Stored data:
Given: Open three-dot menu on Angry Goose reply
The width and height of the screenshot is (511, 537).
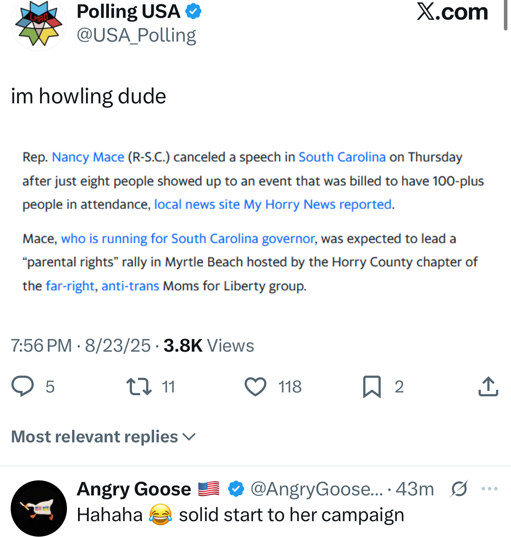Looking at the screenshot, I should [x=490, y=489].
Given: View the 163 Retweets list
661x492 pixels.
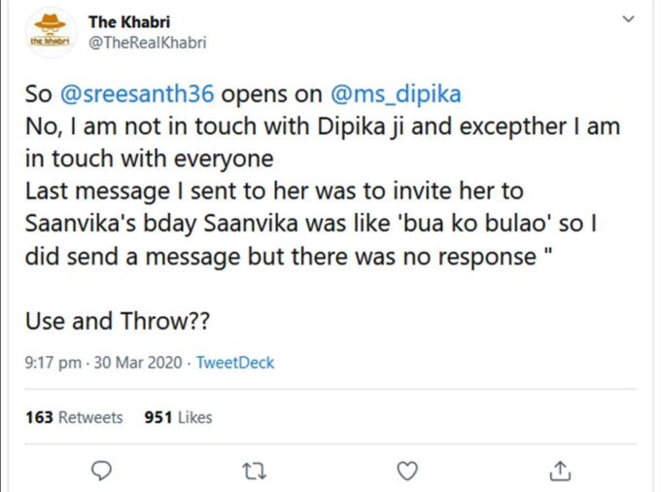Looking at the screenshot, I should click(x=74, y=417).
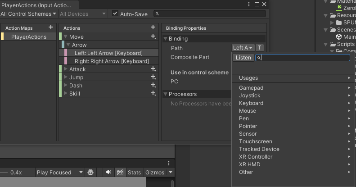Add a new action map with plus icon
The height and width of the screenshot is (187, 356).
click(x=51, y=27)
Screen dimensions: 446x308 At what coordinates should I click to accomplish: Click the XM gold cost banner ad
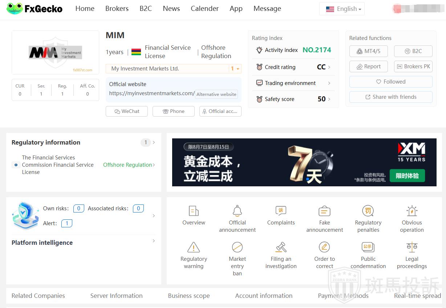coord(304,162)
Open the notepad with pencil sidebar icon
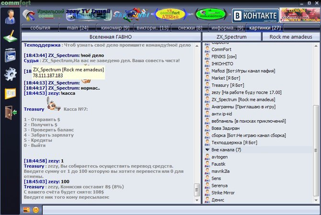The height and width of the screenshot is (215, 321). coord(10,35)
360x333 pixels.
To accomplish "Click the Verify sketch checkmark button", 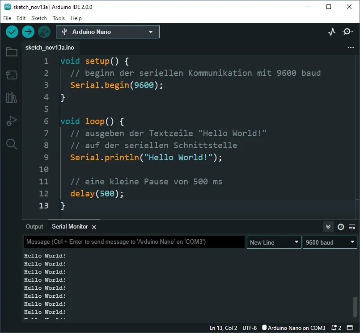I will [12, 32].
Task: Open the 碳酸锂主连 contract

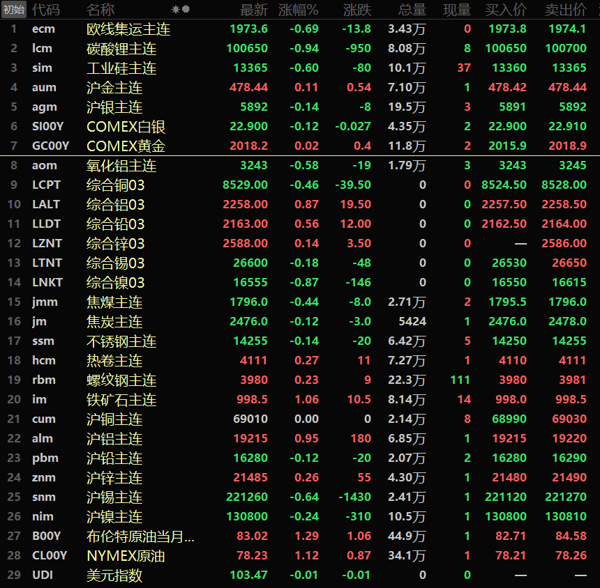Action: [121, 49]
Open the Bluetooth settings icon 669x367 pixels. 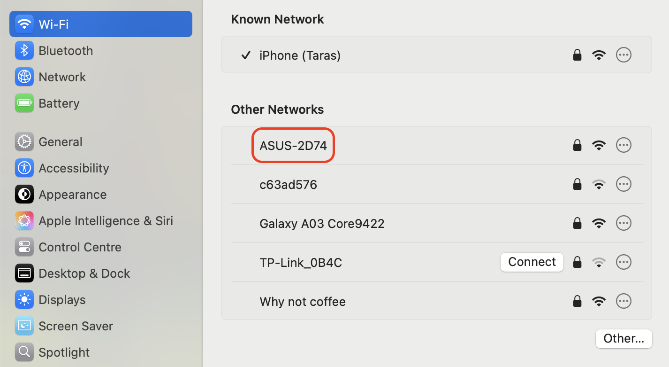[24, 50]
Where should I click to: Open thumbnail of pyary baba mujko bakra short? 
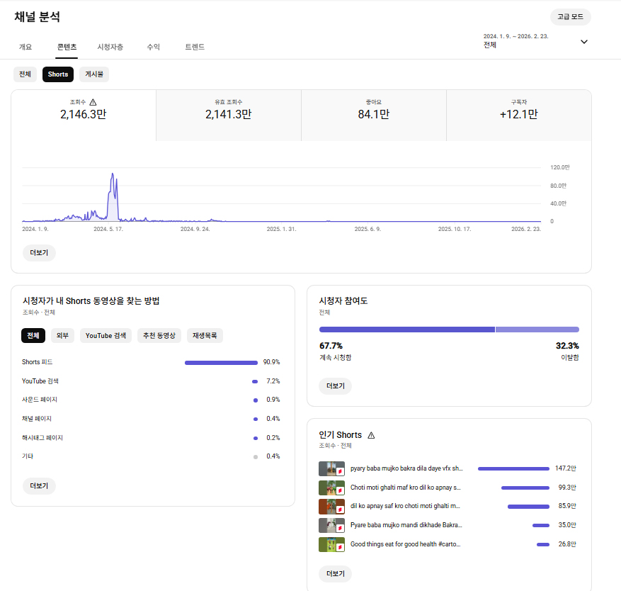pyautogui.click(x=331, y=468)
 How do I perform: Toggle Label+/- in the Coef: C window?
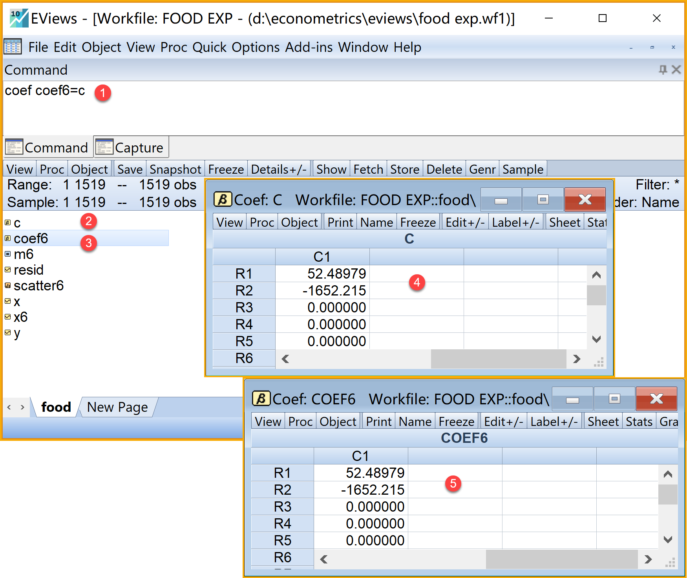pyautogui.click(x=515, y=222)
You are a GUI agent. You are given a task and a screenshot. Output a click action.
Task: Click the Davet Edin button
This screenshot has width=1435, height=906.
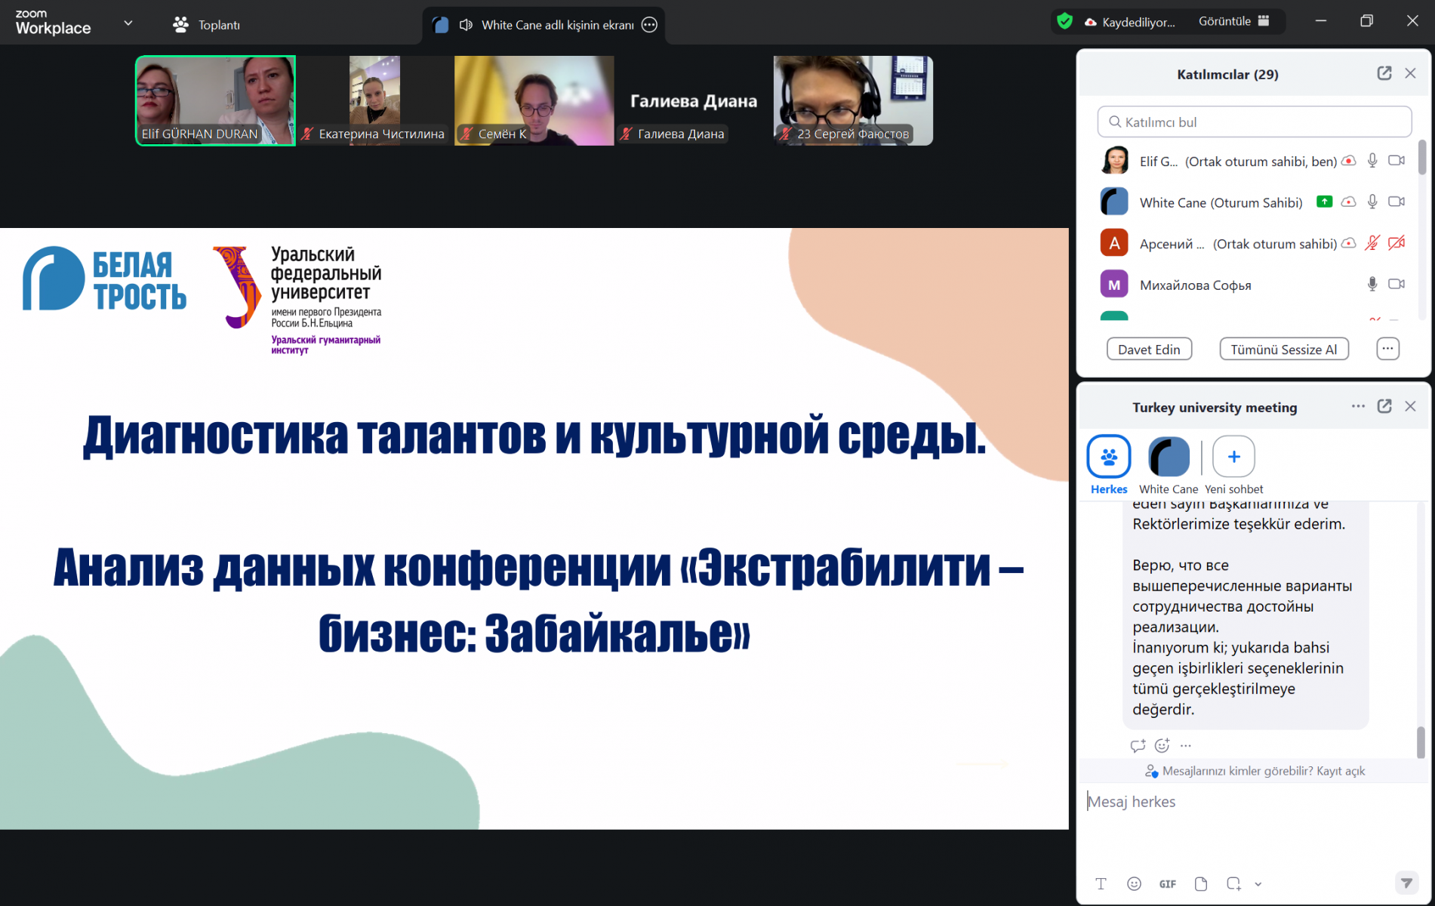[x=1148, y=350]
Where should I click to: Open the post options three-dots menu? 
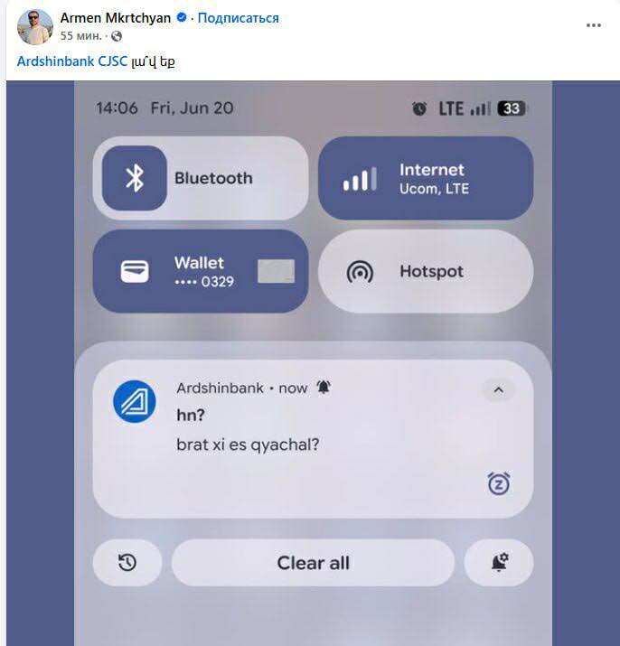point(593,25)
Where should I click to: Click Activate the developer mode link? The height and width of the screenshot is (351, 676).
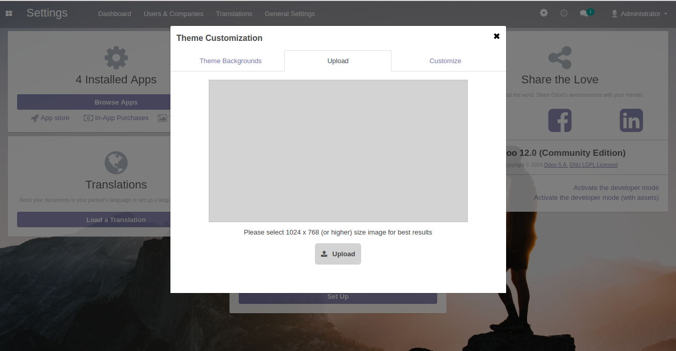(x=615, y=188)
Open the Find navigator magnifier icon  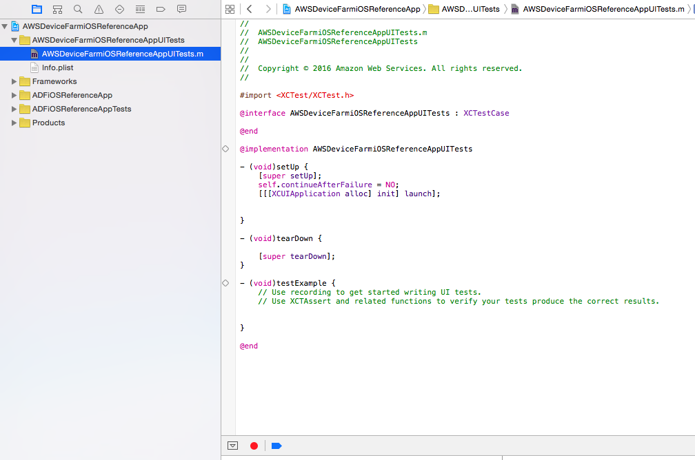(x=78, y=9)
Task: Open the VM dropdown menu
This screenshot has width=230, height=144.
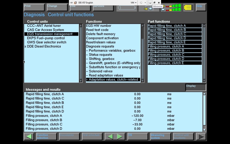Action: 133,3
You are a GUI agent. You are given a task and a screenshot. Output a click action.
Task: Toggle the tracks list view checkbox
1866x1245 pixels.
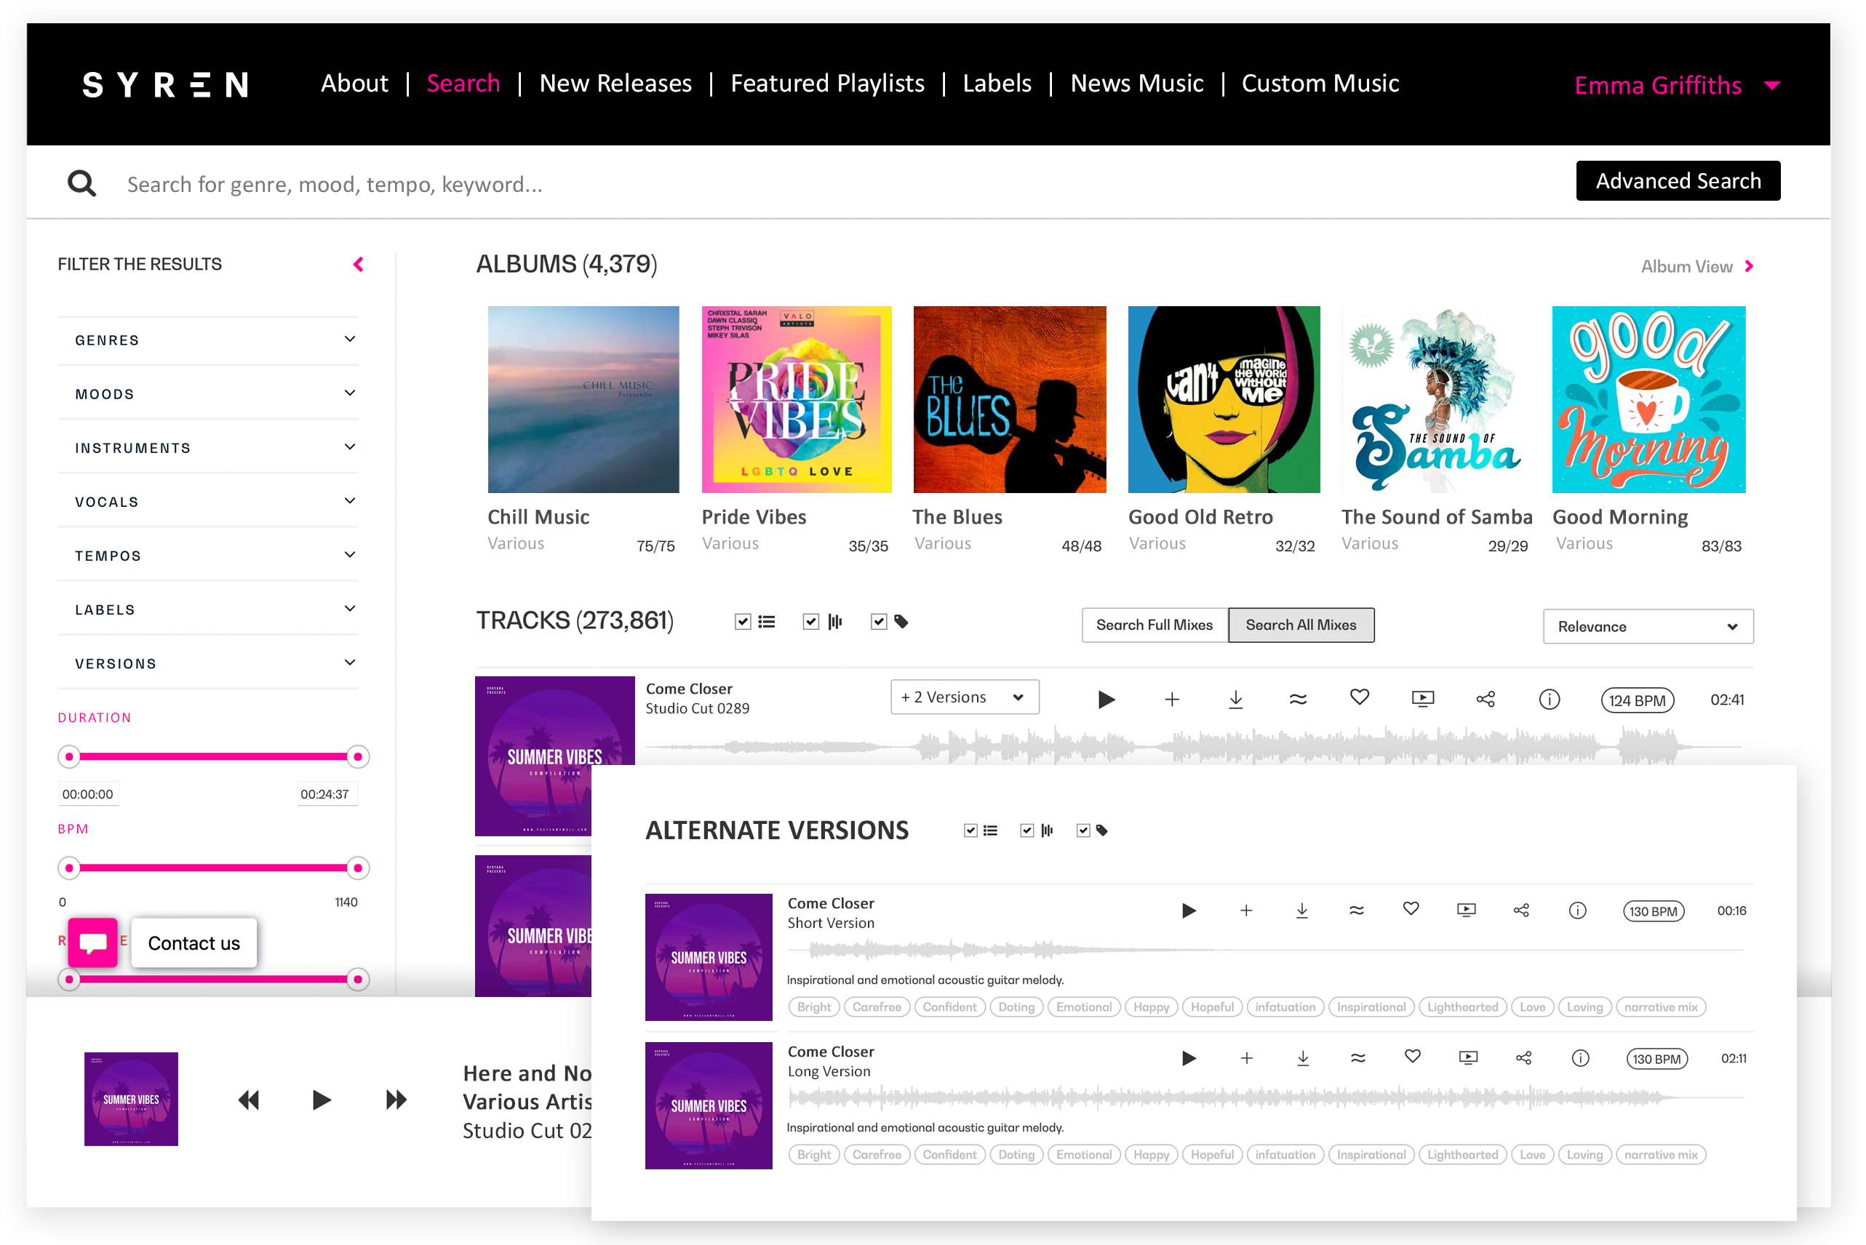(742, 623)
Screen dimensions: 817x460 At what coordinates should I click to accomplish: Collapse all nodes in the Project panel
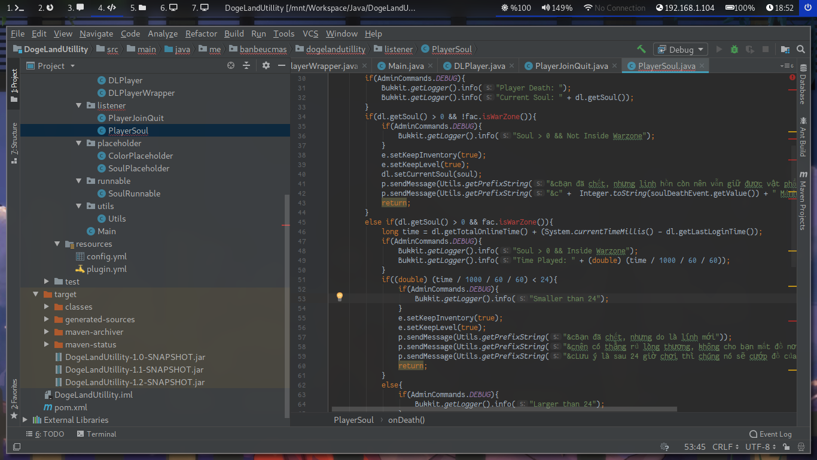246,66
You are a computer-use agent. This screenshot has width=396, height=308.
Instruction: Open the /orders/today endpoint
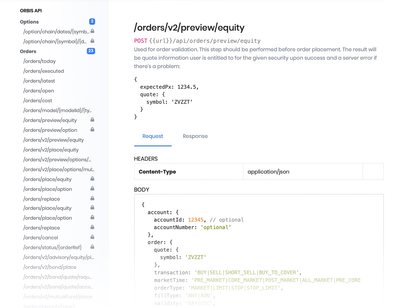pyautogui.click(x=39, y=61)
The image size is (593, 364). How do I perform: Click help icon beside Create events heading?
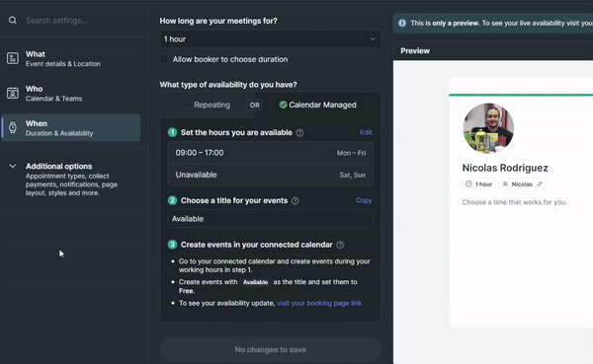tap(340, 245)
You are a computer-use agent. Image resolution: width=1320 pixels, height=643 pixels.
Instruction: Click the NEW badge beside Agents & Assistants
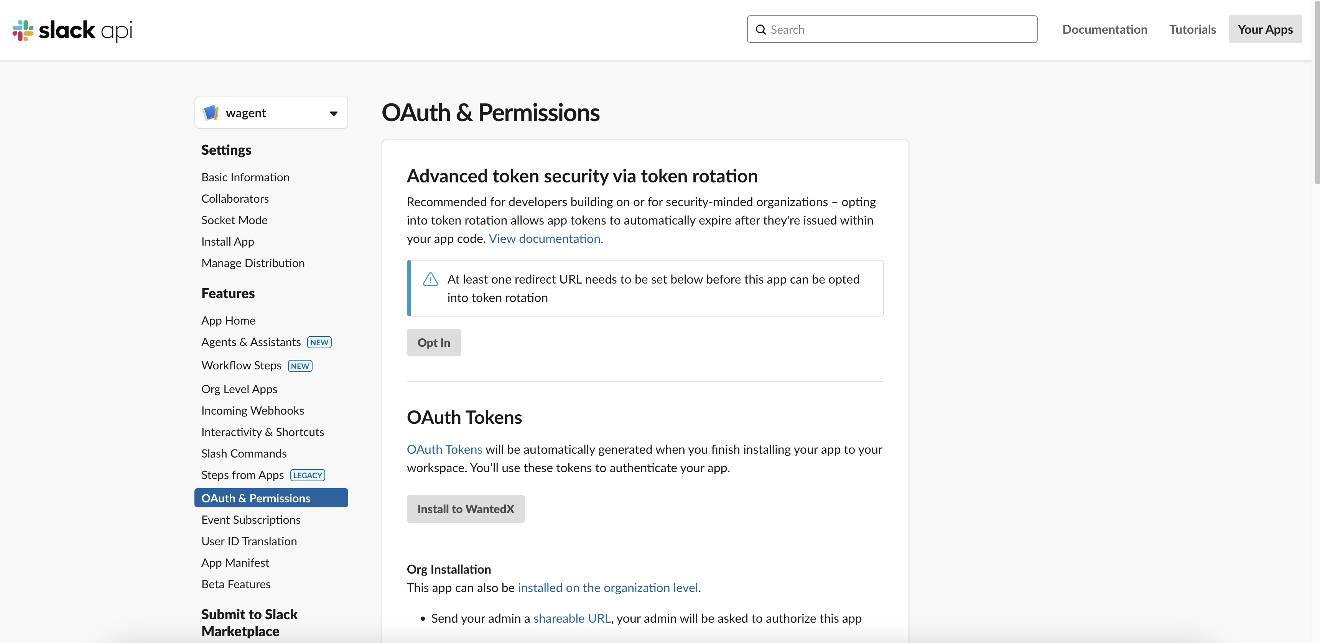[319, 342]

Aim of the exercise: Only the number is required: state how many lines of the entries hold the word "computer".

Exercise result: 2